В этике Разуму также отводится подчиненная роль, поскольку основные дистинкции морали, как у Хатчесона, даются чувством (sense, sentiment).
Минимизация значения разума в возникновении государственных институтов, политической деятельности и вообще человеческой истории, продемонстрированное в учении о политике и "Истории Англии", завершается всесторонней критикой рационалистического антропоморфизма, особенно ярко представленного в "Диалогах о естественной религии".
Основы пяти блоков наук о природе человека (Логика, Учение о страстях (аффектах), Теория вкуса и морали, Политика) в основном были заложены в Трактате о человеческой природе.
В облегченной версии Трактата – Первом исследовании (главные «изобретения» Юма сохранены и его намерения потревожить фанатиков любой ценой усилены двумя дополнительными главами: "О чудесах" и "О провидении и будущей жизни", а довольно абстрактные рассуждения на метафизические темы заменены сконцентрированным и живым изложением той же проблематики в главе "Об академической и скептической философии".
Некоторые изменения в учении о вкусе и морали касаются усиления влияния нормативной эстетики классицизма в оценках произведений искусства (оценка Шекспира в Приложении к "Истории Англии") и сближением с хатчесоновским инстинктивизмом во "Втором исследовании о морали". Это означает, что Юм возвращает моральному чувству антицендентный характер, свойственный хатчесоновской версии теории морального чувства (ср. 40, 64). Соответственно происходит умаление оперативного значения роли симпатии в формировании этических оценок и мотивации моральных действий. Теперь ему, видимо, представляется, что такой подход более естественно оправдывает экстраполяцию данных интроспекции о «Я» на «Мы».
Юмовский запрет на дедукцию суждений о долженствовании из суждений о сущем не всегда соблюдается им самим. Считая общественный договор философской фикцией, а естественное состояние поэтической фантазией, Юм утверждает искусственное происхождение справедливости из общественной потребности в стабильности собственности и выдвигает своеобразный категорический императив, в котором предписывается должное поведение субъекту под угрозой деструкции общественного порядка при несоблюдении предписываемых норм.

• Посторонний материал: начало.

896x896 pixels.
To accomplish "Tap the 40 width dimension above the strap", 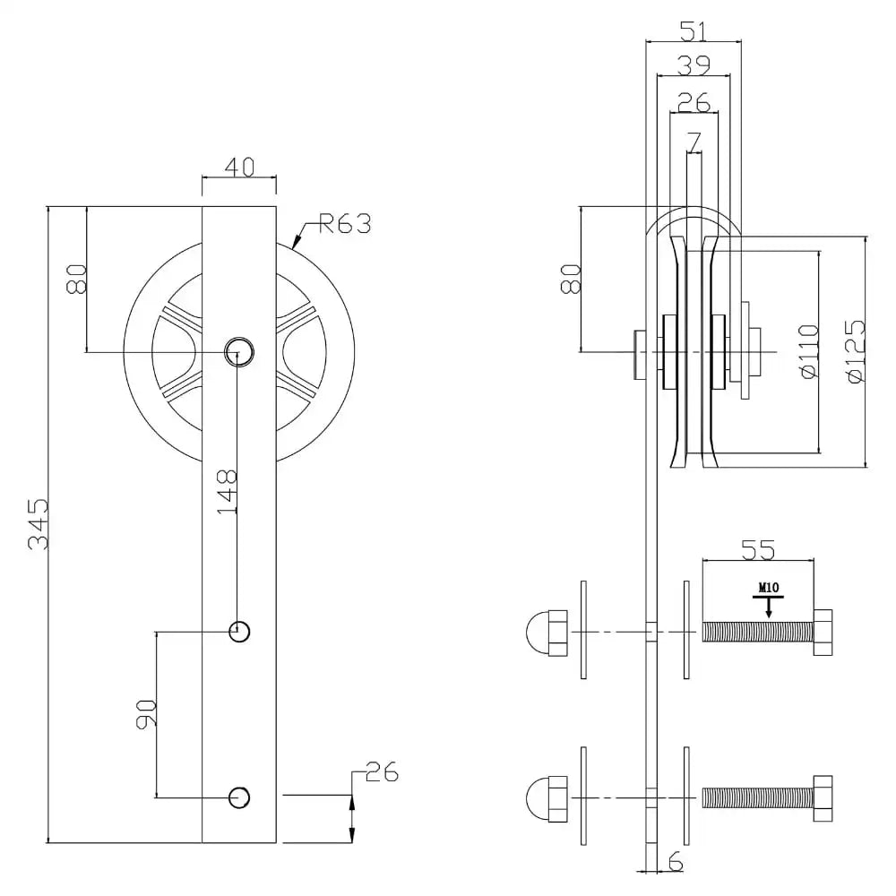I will click(x=238, y=167).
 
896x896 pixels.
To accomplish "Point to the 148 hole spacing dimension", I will click(x=228, y=489).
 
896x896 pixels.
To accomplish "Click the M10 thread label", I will click(x=768, y=589).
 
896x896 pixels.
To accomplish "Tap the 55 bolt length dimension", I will click(x=758, y=547).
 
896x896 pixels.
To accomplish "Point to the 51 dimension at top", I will click(x=694, y=31).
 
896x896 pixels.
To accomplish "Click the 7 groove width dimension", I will click(x=694, y=141).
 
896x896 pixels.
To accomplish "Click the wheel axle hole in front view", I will click(x=238, y=349).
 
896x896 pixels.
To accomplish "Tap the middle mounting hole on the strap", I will click(x=239, y=632).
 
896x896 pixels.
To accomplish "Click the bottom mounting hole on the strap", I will click(x=239, y=797).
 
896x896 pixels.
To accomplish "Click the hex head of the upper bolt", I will click(x=823, y=632).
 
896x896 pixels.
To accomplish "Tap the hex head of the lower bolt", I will click(x=823, y=797).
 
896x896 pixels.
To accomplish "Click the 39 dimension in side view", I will click(x=694, y=65).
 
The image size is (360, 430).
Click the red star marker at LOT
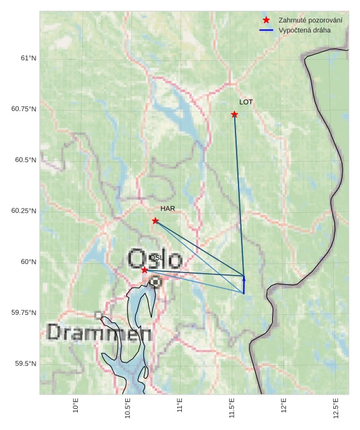pyautogui.click(x=234, y=115)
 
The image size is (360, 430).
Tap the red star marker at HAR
pyautogui.click(x=155, y=221)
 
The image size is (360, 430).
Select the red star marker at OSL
pyautogui.click(x=144, y=270)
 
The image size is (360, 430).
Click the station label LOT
pyautogui.click(x=246, y=102)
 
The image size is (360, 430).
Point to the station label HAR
pyautogui.click(x=168, y=209)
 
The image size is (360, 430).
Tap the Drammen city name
pyautogui.click(x=99, y=333)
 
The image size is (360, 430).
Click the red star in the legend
pyautogui.click(x=266, y=21)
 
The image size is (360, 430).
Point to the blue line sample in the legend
pyautogui.click(x=266, y=30)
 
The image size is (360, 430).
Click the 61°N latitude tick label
pyautogui.click(x=29, y=58)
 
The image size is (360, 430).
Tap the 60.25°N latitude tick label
pyautogui.click(x=24, y=211)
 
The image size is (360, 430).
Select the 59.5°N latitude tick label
pyautogui.click(x=24, y=363)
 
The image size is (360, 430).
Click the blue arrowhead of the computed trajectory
pyautogui.click(x=244, y=278)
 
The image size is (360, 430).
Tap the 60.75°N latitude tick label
pyautogui.click(x=24, y=109)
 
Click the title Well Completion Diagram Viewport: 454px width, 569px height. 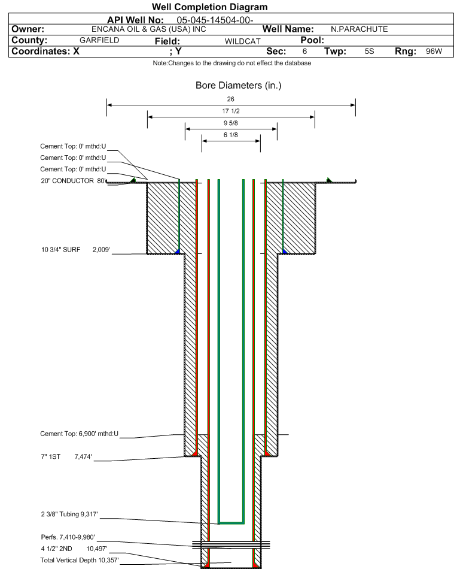pos(209,7)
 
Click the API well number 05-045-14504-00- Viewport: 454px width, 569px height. pos(203,20)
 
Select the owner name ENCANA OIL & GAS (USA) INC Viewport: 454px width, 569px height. pos(149,29)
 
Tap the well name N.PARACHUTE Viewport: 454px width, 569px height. pos(359,29)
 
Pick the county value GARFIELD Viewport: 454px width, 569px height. pos(99,40)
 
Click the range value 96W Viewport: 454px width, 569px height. pos(434,52)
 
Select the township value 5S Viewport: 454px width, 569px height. pos(369,52)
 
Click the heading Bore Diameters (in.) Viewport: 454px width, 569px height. pos(238,86)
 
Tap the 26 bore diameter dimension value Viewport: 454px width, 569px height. pos(231,99)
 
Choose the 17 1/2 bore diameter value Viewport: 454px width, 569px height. pos(231,111)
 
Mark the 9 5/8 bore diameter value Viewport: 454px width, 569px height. pos(231,123)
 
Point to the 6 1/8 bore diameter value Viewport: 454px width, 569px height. pos(231,135)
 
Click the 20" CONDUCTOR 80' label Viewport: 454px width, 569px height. pos(72,180)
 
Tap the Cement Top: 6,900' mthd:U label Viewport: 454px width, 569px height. pos(80,434)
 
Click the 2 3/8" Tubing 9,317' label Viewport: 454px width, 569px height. pos(69,514)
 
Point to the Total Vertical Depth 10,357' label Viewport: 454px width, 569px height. pos(80,559)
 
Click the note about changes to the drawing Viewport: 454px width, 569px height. pos(232,63)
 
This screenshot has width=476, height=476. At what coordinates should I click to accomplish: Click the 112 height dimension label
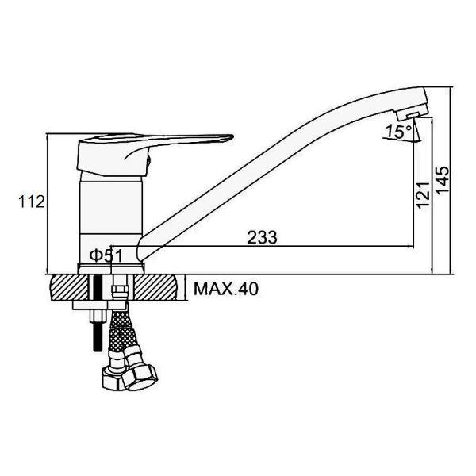(32, 202)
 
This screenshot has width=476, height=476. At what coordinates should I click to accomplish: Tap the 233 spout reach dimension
(262, 237)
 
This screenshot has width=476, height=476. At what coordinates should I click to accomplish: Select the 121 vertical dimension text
(423, 195)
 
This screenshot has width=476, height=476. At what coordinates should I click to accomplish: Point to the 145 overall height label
(442, 179)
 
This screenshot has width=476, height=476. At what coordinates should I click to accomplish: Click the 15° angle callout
(398, 132)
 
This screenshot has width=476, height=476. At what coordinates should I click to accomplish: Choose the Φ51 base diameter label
(106, 255)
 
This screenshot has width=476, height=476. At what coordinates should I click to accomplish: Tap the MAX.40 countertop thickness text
(226, 289)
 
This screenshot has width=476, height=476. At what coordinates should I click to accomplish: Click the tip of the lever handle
(233, 137)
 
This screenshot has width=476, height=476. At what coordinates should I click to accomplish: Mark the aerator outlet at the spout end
(413, 115)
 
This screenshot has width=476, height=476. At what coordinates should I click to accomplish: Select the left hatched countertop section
(70, 287)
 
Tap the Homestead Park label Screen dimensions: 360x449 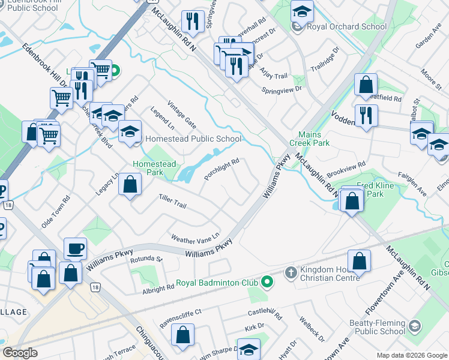(155, 168)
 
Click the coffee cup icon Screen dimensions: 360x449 (76, 248)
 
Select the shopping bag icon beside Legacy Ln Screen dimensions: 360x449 (130, 185)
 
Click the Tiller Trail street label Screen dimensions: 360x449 (172, 201)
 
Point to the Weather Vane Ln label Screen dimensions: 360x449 (196, 237)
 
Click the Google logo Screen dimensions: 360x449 (20, 353)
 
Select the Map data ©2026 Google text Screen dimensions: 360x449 (412, 355)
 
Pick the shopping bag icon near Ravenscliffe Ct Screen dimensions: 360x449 (182, 337)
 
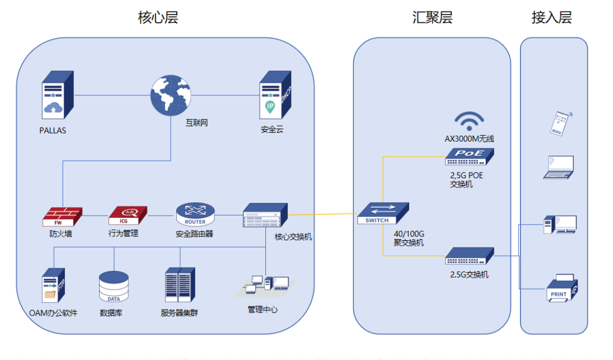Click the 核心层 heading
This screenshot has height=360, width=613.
tap(158, 17)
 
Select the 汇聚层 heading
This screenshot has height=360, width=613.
tap(432, 17)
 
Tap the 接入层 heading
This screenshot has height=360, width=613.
tap(551, 17)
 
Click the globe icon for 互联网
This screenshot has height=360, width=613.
tap(170, 96)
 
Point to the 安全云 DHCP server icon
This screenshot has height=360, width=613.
tap(274, 96)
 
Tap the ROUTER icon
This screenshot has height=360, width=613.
tap(195, 214)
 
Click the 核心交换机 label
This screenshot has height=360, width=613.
tap(293, 237)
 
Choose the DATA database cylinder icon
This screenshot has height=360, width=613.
tap(114, 287)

Не менее характерен его завет – философствуйте сколько угодно, но и в своем философствовании оставайтесь человеком, который может быть истолкован в том смысле, что его исследование природы человека, человеческой истории, может быть неожиданно для философа, привело к нарушению им же установленного запрета дедукции должного из сущего. Сущность феноменального мира человека скрывает в себе императив, хотя и не выводимый из наличного бытия, быть человечным, и это подразумевает некий образ человека, достойного этого звания. Но этот красноречивый экзистенциальный императив молчаливо признает, что самокритика теории нашего пучкообразного Я остается в силе, а неопределенный принцип, связующий личность в целостность, оказывается свободой. Свобода независимого выбора или отказа от человеческой сущности и означает принципиальную непредсказуемость и неопределенность исторических судеб конкретных людей, но оставляет возможность вероятностного подхода в научных исследованиях и оценках макросоциального процесса, что и было опробовано близкими друзьями и соотечественниками Д. Юма А. Смитом и А. Фергюсоном еще при его жизни.
Последнее крупное произведение Юма "История Англии" носит прикладной характер. Это возвращение на землю из глубинного погружения в метафизику человеческого духа и описание его земного бытия без помощи христианского провиденциализма и всяких претензий на исчерпывающее объяснение, и тем более на предсказание дальнейших перспектив человечества. Этим шотландский философ отличается от преисполненных футурологического оптимизма адептов века Просвещения. Юм не ожидал скорейшего искоренения невежества и политических предрассудков, так же как и религиозных суеверий, о чем он иронически поведал А. Смиту незадолго до своей кончины.